Los apicultores de Flores continúan movilizándose apuntando a sensibilizar a los agricultores acerca del mal uso de plaguicidas e insecticidas, que les han hecho perder 3.400 colmenas, según publicó Ecos Regionales.
Los apicultores pidieron apoyo al Comité de Emergencia de Flores y criticaron la inoperancia del director de los Servicios Agrícolas del Ministerio de Ganadería, Agricultura y Pesca y la pasividad de las autoridades de la secretaría de Estado.
Ya se están movilizando en las rutas departamentales y no descartan otras acciones.
La Comisión Nacional Honoraria Apícola declaró al sector en emergencia, debido a la alta mortandad de unidades productivas como consecuencia de la sequía. A ello, encima, hay que sumarle la mortandad provocada por los herbicidas, como es el caso del glifosato y de insecticidas que se aplicaron para frenar la langosta.

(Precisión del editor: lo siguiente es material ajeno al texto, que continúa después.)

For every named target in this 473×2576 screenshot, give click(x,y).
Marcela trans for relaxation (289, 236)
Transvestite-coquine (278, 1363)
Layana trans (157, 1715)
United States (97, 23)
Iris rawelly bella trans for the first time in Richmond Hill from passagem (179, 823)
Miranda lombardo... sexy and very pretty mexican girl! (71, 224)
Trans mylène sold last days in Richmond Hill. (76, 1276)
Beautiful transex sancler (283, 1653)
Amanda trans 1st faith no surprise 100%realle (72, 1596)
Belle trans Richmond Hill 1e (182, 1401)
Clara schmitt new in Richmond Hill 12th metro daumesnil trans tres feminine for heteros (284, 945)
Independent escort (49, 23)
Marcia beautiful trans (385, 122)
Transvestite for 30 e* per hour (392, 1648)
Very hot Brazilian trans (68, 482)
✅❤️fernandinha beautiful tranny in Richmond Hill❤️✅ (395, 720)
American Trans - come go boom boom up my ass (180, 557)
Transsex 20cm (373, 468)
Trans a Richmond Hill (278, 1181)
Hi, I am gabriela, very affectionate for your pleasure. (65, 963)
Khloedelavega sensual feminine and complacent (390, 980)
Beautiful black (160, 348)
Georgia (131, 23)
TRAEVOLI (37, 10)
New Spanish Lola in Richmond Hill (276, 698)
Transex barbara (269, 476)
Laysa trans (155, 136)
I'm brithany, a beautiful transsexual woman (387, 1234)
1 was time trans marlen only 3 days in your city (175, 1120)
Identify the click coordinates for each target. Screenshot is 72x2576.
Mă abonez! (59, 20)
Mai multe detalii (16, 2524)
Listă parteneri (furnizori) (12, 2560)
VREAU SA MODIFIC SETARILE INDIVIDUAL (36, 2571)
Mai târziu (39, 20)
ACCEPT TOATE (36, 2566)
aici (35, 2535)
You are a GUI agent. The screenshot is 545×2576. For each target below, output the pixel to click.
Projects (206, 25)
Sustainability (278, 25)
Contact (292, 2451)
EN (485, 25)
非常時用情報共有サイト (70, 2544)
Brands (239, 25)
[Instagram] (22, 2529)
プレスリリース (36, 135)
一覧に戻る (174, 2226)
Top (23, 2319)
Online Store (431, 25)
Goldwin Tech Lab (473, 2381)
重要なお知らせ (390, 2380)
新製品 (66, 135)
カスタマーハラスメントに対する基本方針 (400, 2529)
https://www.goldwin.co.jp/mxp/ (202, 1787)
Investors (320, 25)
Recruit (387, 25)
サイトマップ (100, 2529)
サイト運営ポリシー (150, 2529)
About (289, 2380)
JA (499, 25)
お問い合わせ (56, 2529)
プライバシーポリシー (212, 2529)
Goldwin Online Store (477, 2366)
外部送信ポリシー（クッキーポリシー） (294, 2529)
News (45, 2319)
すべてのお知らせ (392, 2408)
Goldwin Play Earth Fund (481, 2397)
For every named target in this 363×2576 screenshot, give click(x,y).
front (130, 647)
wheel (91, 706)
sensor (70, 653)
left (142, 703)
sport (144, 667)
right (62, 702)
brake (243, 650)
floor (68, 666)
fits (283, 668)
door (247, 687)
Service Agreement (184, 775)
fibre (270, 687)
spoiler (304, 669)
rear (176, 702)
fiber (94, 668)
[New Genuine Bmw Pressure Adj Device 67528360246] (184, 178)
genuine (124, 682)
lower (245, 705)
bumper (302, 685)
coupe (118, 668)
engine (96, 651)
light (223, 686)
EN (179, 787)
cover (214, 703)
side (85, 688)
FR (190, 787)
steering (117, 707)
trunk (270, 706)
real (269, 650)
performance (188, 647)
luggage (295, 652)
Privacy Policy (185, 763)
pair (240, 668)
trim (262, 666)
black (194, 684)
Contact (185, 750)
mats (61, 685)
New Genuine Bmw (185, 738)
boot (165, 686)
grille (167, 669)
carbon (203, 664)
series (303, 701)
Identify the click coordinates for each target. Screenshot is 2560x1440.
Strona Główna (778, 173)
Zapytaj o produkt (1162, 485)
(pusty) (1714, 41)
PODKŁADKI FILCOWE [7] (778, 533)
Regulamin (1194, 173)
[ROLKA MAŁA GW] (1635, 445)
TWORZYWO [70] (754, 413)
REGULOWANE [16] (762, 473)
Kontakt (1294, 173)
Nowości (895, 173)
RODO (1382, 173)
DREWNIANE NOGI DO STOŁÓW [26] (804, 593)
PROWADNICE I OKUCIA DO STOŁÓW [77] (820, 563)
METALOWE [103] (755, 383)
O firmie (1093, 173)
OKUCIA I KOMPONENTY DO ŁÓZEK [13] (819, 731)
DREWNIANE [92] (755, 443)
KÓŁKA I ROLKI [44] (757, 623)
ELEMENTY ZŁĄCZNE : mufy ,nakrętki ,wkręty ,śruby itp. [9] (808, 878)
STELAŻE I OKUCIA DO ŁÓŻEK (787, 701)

Boris von Zakrzewski, apicultor de Flores, dijo a Ecos Regionales que el insecticida usado para controlar la langosta "mata las abejas y tiene un efecto residual de 24 días".
Según aseguró el productor, "se trata de un producto muy tóxico; en Europa está prohibido, pero lo más increíble es que en el Uruguay el MGAP lo autorizó. No puede ser que en los países desarrollados esté prohibido y no se piense que en Uruguay hay mucha gente que vive de la apicultura y ese rubro es su único ingreso".